EXTRACT:
○ ○ ○ ○ ○

It defaults to :class:`Token.START`.
:return: A :class:`yadr.base.BaseLexer` object.
:rtype: yadr.base.BaseLexer
:class:`yadr.base.BaseLexer` lexers are state machines used for
translating a text string into tokens for parsing. It accomplishes
this by processing the string one character at a time, allowing the
current state of the lexer to determine whether the character is
legal and what should be done with it.
State
-----
The current state of the lexer is determined by the value of
:attr:`yadr.base.BaseLexer.state`. Its value will be a member
of the enumeration used to define the tokens that exist within
the language. This state is used to define the rule used to
process the next character in the string.
Characters that do not cause the state of the lexer to change
should be appended to the end of the `buffer` attribute of
the lexer.
State Change
------------
When the lexer encounters a character that represents the end of
the previous token and the start of a new token, the state of
the lexer changes. The specific details can vary based on the
current state of the lexer, but by default the following occurs
when the state is changed:
* A new :class:`model.TokenInfo` object is created that contains
the current state of the lexer and the current value of the
`buffer` attribute of the lexer.
* That :class:`model.TokenInfo` object is appended to the `tokens`
attribute of the lexer.
* The `buffer` of the lexer is cleared.
* The `state` of the lexer is changed to the new state.
* The :meth:`BaseLexer.process` method is changed to the process
method for the new state.
:meth:`BaseLexer.process()` and Processing Methods
--------------------------------------------------
The :meth:`BaseLexer.process` method of a :class:`BaseLexer`
subclass should not be defined. Instead the name should be
assigned to a "processing" method specific to the current state
of the lexer. By convention, the names of these method starts
with an underscore, which is followed by the name of the state in
lowercase letters. So the processing method for the state::
Token.GROUP_OPEN
would be::
_group_open
The signature for processing methods are::
(self, char: str) -> None
where `char` is the character being processed.
While specific tokens may require different behavior, in general
a processing method does two things:
* Define a list of states that are allowed to follow the
current state within the syntax being lexed.
* Pass that list and the character to :meth:`BaseLexer._check_char`,
which handles the actual processing.
The end result of calling a processing method is usually that
the characters in the string that make up the symbol for the
current state are stored in a "TokenInfo" :class:`tuple`, which
consists of the token representing the state and the characters of
the symbol. These tokens will then be used by the parser to
execute the command contained in the string.

○ ○ ○ ○ ○

DATASET ENTRIES:
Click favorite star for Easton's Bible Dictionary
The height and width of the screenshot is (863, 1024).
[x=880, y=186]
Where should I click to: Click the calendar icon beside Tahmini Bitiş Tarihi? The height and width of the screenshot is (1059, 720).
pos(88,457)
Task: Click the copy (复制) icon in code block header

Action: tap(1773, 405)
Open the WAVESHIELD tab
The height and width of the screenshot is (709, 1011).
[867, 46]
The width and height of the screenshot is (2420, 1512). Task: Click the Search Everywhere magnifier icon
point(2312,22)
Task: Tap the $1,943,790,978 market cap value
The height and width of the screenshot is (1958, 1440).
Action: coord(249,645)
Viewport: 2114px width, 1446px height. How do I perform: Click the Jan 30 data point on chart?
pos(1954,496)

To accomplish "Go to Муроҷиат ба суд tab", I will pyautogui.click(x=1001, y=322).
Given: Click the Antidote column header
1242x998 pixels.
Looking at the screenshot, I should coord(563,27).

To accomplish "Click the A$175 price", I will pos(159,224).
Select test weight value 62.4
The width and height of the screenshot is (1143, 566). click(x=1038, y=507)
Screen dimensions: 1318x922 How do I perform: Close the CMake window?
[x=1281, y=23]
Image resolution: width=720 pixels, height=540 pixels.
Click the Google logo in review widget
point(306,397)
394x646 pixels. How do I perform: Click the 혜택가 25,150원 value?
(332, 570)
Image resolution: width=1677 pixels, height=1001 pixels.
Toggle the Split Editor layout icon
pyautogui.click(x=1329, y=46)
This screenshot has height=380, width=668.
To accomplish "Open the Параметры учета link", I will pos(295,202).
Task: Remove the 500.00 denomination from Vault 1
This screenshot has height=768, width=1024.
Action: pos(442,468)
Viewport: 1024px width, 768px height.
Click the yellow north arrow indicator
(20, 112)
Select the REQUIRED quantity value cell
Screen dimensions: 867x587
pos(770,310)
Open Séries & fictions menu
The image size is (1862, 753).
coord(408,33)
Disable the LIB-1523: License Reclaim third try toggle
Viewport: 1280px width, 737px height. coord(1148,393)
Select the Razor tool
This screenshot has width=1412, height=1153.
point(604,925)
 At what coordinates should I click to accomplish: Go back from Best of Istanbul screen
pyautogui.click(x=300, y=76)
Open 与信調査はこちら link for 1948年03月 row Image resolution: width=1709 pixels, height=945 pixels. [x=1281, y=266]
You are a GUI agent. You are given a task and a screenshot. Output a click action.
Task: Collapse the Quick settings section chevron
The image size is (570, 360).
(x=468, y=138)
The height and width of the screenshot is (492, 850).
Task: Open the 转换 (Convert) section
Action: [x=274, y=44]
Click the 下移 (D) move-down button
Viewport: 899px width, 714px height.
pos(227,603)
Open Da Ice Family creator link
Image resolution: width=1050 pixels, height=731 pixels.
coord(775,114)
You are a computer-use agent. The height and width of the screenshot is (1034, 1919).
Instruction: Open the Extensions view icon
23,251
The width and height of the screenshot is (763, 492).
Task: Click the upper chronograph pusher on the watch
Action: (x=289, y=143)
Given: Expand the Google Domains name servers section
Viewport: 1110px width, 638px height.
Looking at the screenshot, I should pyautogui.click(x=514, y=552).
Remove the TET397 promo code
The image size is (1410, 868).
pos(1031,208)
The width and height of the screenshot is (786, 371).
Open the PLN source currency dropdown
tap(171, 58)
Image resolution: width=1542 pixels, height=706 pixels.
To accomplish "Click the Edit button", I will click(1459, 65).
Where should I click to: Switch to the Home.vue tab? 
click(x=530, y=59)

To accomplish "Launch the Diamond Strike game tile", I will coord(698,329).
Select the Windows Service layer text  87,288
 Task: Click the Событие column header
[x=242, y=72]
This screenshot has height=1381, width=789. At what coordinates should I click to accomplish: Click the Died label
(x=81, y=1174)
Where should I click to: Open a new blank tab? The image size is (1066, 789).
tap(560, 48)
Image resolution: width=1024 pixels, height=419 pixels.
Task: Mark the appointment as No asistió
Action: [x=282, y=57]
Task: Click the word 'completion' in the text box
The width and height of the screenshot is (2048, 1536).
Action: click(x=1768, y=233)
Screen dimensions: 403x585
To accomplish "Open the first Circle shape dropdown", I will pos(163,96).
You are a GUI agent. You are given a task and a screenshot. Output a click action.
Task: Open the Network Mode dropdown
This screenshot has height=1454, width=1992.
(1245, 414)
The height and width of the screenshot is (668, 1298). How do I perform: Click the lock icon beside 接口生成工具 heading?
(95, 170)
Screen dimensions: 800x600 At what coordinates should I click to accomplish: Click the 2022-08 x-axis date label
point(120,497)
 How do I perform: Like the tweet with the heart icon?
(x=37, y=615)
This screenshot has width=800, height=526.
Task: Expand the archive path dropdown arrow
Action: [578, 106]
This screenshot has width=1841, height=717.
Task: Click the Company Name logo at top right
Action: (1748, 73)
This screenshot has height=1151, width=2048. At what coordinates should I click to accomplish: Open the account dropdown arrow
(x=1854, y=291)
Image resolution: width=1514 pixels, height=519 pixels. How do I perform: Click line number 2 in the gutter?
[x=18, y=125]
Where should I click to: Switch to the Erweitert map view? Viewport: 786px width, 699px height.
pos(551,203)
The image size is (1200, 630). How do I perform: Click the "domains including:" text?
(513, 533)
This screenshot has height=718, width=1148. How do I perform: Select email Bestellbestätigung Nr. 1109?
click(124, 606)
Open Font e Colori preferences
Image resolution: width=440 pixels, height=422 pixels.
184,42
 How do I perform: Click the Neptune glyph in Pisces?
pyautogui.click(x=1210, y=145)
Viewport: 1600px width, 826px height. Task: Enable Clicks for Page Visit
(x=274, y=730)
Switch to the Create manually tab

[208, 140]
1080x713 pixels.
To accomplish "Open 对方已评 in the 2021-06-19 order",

○ ○ ○ ○ ○

TO DO:
1. Reproduce the stretch of the lexer documentation from "The end result" through "contained in the string.", word for word.
2. Carry on the lexer documentation from the point where it stops.
The listing has no connection to the lexer documentation.

RESPONSES TO THE EXERCISE:
1.
The end result of calling a processing method is usually that
the characters in the string that make up the symbol for the
current state are stored in a "TokenInfo" :class:`tuple`, which
consists of the token representing the state and the characters of
the symbol. These tokens will then be used by the parser to
execute the command contained in the string.

2.
The State Map
-------------
To determine the correct processing method to use for a state, the
lexer needs to have a mapping that defines the method for the state.
This dictionary is the "state map." The tokens for the state are
the keys, and the processing method for that state is the value
for the key. This dictionary is passed into the :class:`BaseLexer`
as the `state_map` parameter when the lexer is initialized.
The Symbol Map
--------------
A BaseLexer uses a "symbol map" to associate characters in the
string to a state. The symbol map is a dictionary. The keys are
the tokens from the enumeration that defines state. The values
are a list of the strings that are allowed in that state. For
example, if you have a token named "MULDIV" that is the state for
multiplication and division operators, the symbol map might look
like::
>>> state_map = {
>>> Token.MULDIV: ['*', '/'],
>>> }
The symbol map is passed to the `symbol_map` parameter when the
lexer is initialized.
Bracketing
----------
Instead of running each character through
:class:`BaseLexer._check_char`, it is possible
for a processing method to instead "bracket" characters
until a specific character is reached. For example, characters
after a quotation mark can be collected as a substring until
the lexer hits another quotation mark.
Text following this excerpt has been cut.